Wednesday, March 7, 2007

Accept Additional Risk: Cancel or Allow?

At my current place of employment, there has been a push to (and a push back against) adopt Mac OS X as a supported platform. Apparently Mac's are no longer just for indie musicians and graphic designers. In addition to graphic designers, we have programmers and UNIX admins and other random hipsters interested in toting around a new MacBook.
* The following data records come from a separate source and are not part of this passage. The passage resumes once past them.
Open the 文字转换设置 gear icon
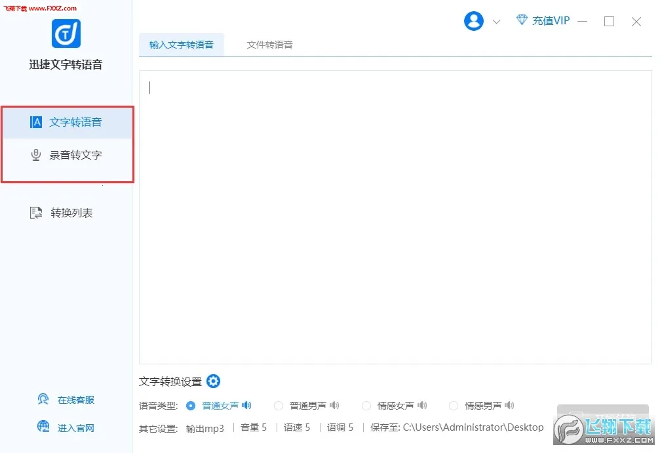This screenshot has height=453, width=662. (214, 381)
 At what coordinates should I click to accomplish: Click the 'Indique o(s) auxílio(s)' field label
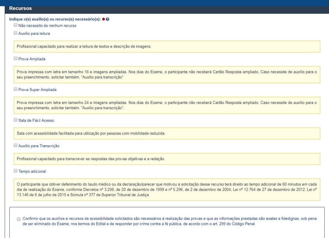click(55, 19)
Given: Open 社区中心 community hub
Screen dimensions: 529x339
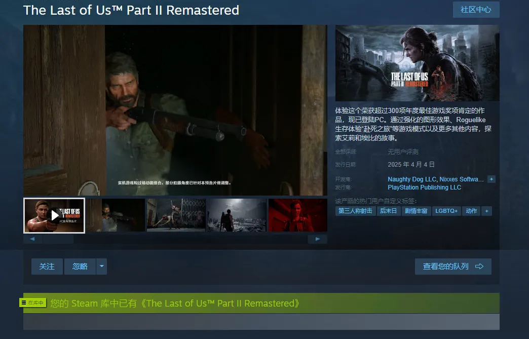Looking at the screenshot, I should pos(476,10).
I recently discussed this issue in depth with my boss, the CISO. He worked with the desktop guys during the XP roll-out to reduce local admins, implement group policy security measures, turn off services, and basically harden the desktop image to where it is fairly resilient. The concerns about Mac's are that they still lack the spiffy security policy lockdown stuff that XP has and that they are now very much on the list of platforms actively being analyzed for vulnerabilities. The whole x86 CPU (and therefore x86 shellcode) thing doesn't help, either.

Once you separate this issue from the nerd jihad, Mac OS X isn't so bad. In fact, a little bit of additional work, some means of centralized software management and an AV client is enough to bring it into alignment with the XP machines and make it a reasonably low risk venture. The TCO/ROI and in-house support stuff is someone else's problem.

After stopping to think about what it takes to bring a new OS into the security fold, it's not Mac's that worry me. It's Windows Mobile on phones. Single-user OS, barely-there authentication, and when it's in a cradle and the EVDO data link is up, it's a potential back door into your network around your firewall and IDS.

Damn. Cuz I don't care what you say, the Treo 700 is way more nerdtastic than a 17" MacBook.